→ **Assignment**: The answer must consist of every line in the records that contains the word "screenshot".
═══ Dataset records ═══
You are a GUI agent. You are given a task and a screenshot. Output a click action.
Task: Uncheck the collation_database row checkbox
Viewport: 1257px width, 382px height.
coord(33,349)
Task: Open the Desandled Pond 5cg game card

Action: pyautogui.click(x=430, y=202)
═══
═══ Dataset records ═══
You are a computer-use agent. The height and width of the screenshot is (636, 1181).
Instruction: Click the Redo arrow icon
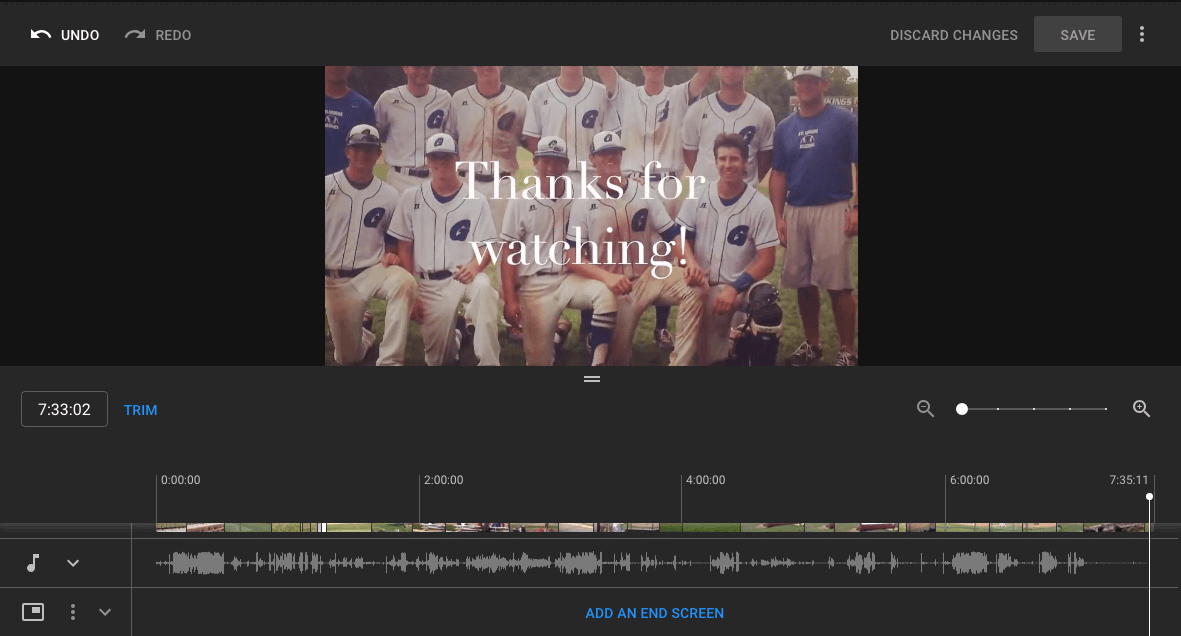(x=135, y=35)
═══
→ **Exercise result**:
You are a GUI agent. You are given a task and a screenshot. Output a click action.
You are a computer-use agent. The height and width of the screenshot is (636, 1181).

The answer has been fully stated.